Is the server bundled with Flask safe to use in production?

No. The bundled server is a development server. It’s not designed with production environments in mind.

  • It will not handle more than one request at a time by default.
  • If you leave debug mode on and an error pops up, it opens up a shell that allows for arbitrary code to be executed on your server (think os.system('rm -rf /')).
  • The development server doesn’t scale well.

Flask uses Werkzeug’s development server, and the documentation says the same thing:

The development server is not intended to be used on production systems. It was designed especially for development purposes and performs poorly under high load. For deployment setups have a look at the Application Deployment pages.

The recommended approach is to use a production WSGI server to run your Flask application. There’s a whole section dedicated to deployment in the docs: Deployment Options.

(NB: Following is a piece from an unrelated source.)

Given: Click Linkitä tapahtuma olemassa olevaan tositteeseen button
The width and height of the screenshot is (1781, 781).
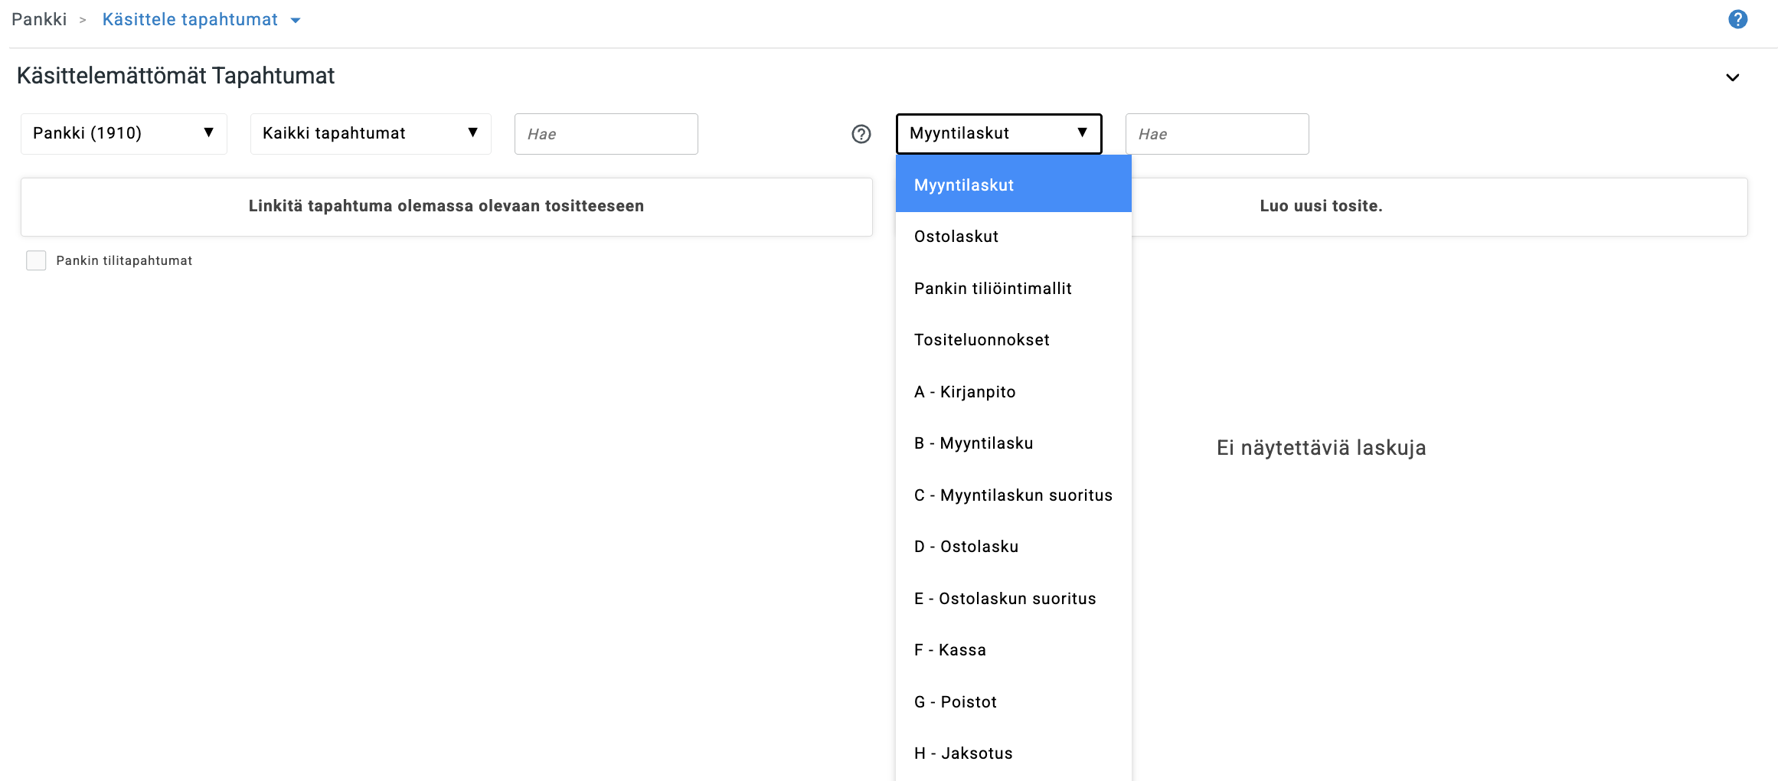Looking at the screenshot, I should [x=446, y=207].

Deploying your application is as simple as installing a WSGI server like uWSGI or gunicorn and running that instead of Flask’s development server:

gunicorn -w 4 -b 127.0.0.1:4000 myproject:app

If you are serving any static assets like images or videos, need low-level caching, or have higher concurrency demands, it’s recommended to use a webserver like nginx and have it handle all of your requests.

In crappy ASCII form:

                +----------+
                | Client 2 |
                +----------+
                      |
                      V 
+----------+      +-------+      +----------+
| Client 1 |----->| nginx |<-----| Client 3 |
+----------+      +-------+      +----------+
                      ^
                      |
                      V
           /--------------------\
           | useful nginx stuff |
           | like asset serving |
           | and rate limiting  |
           \--------------------/
                      |
                      V
               +-------------+
               | WSGI server |
               +-------------+

To actually run the WSGI server process, you can use Supervisor. It automatically restarts the server if it fails for some reason, keeps logs, and runs as a daemon so your service starts when the server boots.